Rabbi Baruch Fogel’s gemara class had been anticipating their trip to meet one of the Gedolim of our time, as well as visiting the Living Torah Museum in Boro Park, famous for offering a hands-on experience that brings the Torah alive.

Rav Shorr discussed how to approach living in this world as a frum Jew. He brought in parables, told personal stories and added some original Torah insights.

Among the thought provoking concepts presented was an explanation of the phrase “true happiness.”

Why is the word “true” connected to the word “happiness?” Rav Shorr explained by asking another question: “Why is it that when you have eaten a great meal you do not feel good about that meal a few years later, but yet if you had performed an act of kindness like helping an old person cross the street, you would remember that positive feeling and still feel good about it even years later?”

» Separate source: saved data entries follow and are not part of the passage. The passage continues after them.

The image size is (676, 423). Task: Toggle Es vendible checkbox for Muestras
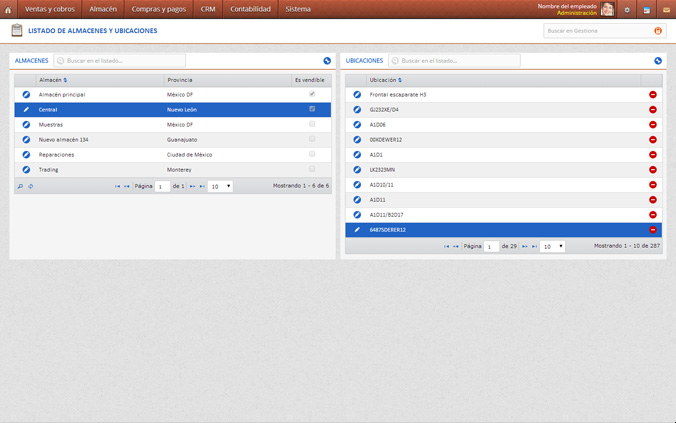click(x=312, y=125)
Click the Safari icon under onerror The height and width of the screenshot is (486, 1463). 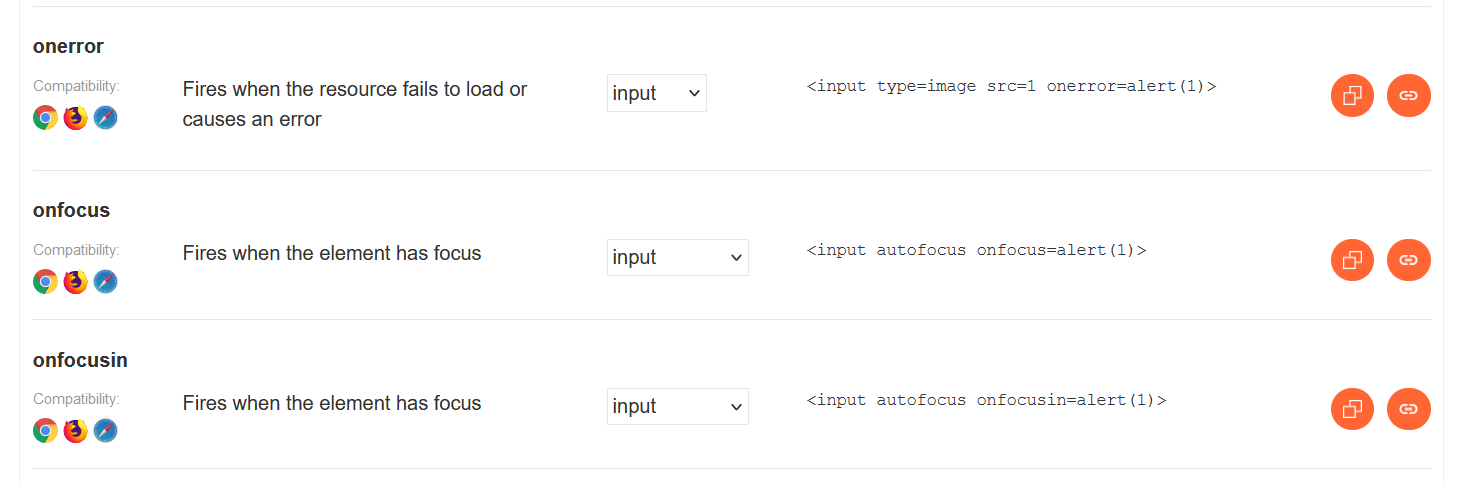coord(105,118)
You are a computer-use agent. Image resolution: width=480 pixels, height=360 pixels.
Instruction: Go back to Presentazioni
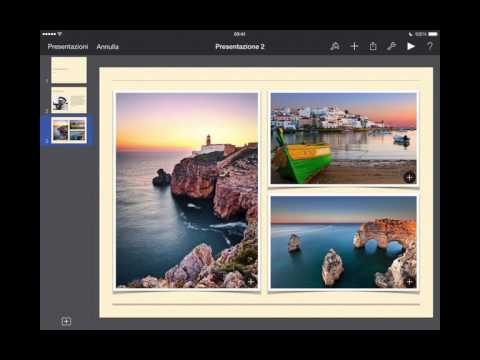68,47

He answered that the barometer of truth is its staying power, because the truth lasts forever. Therefore when someone does something that relates to Judaism which is, of course, true, then the feeling will exist years later!

Rav Shorr added that the computer program that alters pictures, Photoshop, is a great lesson in how to approach the world. The fact that every thing we see can be manipulated, and that we can longer trust our eyes to identify what’s real or not, is the greatest mussar lesson how to approach the pull of our yetzer hora. While it might seem to our senses as something desirable, we have to know that the enjoyment of gashmiyus is only photoshopped and that it is not real. Chasing the yetzer hora is literaly chasing a picture that is not real.

At the end of the meeting he gave each one a copy of one of his printed seforim, as well as an invitation to come speak to him whenever they are in Brooklyn.